Mortgage income protection policies are designed to provide financial support in the event your income reduces due to accident, illness or redundancy.
They will pay you a fixed sum if you can’t work through income or disability for a set period to help you manage your finances during a difficult time.
A mortgage income protection plan is designed to provide enough money on a monthly basis for you to meet your home mortgage commitment. Often, you can also opt to increase the level of cover to include your main household bills and outgoings too.
What to look for when shopping for the best mortgage income protection quotes
There are a number of factors you should consider when you undertake a mortgage income protection comparison.
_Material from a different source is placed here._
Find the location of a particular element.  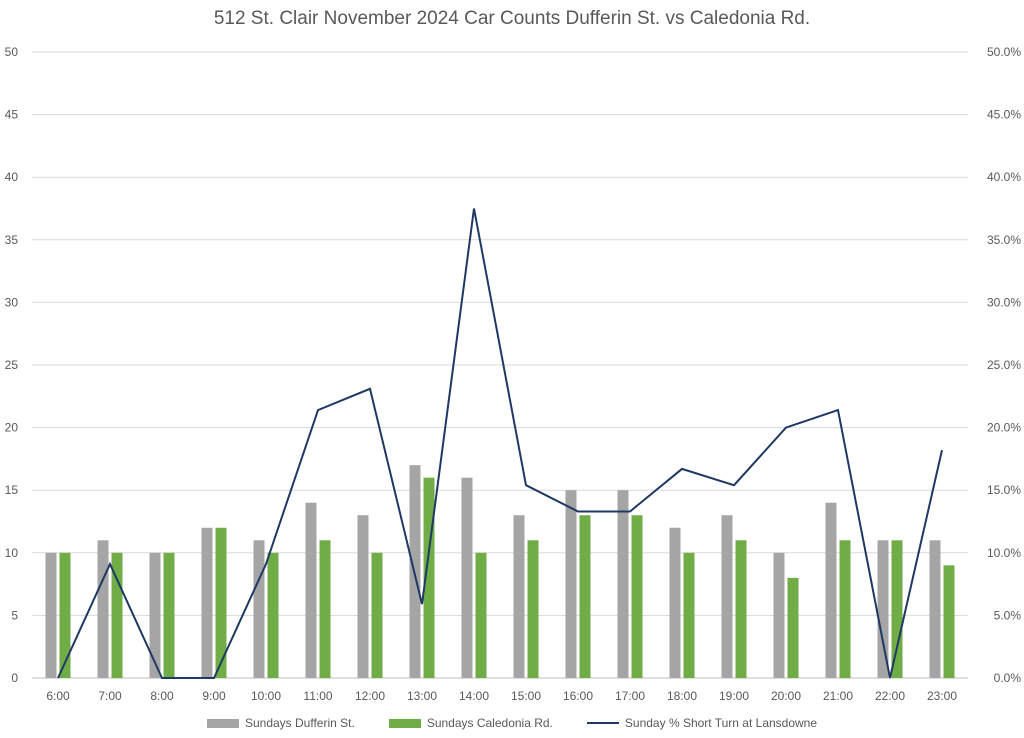

legend-swatch-short-turn is located at coordinates (602, 723).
These include:
- Minimum and maximum age limits
- The maximum percentage of your income you can cover
- Whether the cover can be linked to your mortgage payments
Firstly, when you compare accident, sickness and unemployment mortgage insurance you should establish whether any minimum or maximum ages apply to the policies you are considering. This could affect your eligibility for certain policies as could whether they cover self employed individuals or those with pre existing medical conditions.
You should also research what the maximum percentage of your income you are allowed to cover. This ranges from 50-60 per cent and may be a crucial factor if you want to make sure you are fully covered.
You should also be careful to check that the mortgage income protection policies you are considering can be linked to your mortgage repayments. Make sure also that they can cover both repayment and interest only mortgages – you may need more cover if your mortgage is set up on a capital and interest basis.
Finally, you should also check what ‘deferred period’ applies to your policy. This is the amount of time you have to wait before you can make a claim after you become unemployed or too ill to work and it is normally 4, 13, 26 or 52 weeks.
A shorter deferred period means you benefit from your income protection mortgage payment insurance quicker but you will pay more on a monthly basis.
Of course, it's essential you also look at how long the policy will pay out for once you start claiming, and if there are any terms and conditions or exclusions that would affect your ability to claim on the policy should you lose your income.
Compare mortgage income protection cover quotes and go with the policy that gives you suitable cover for the lowest cost.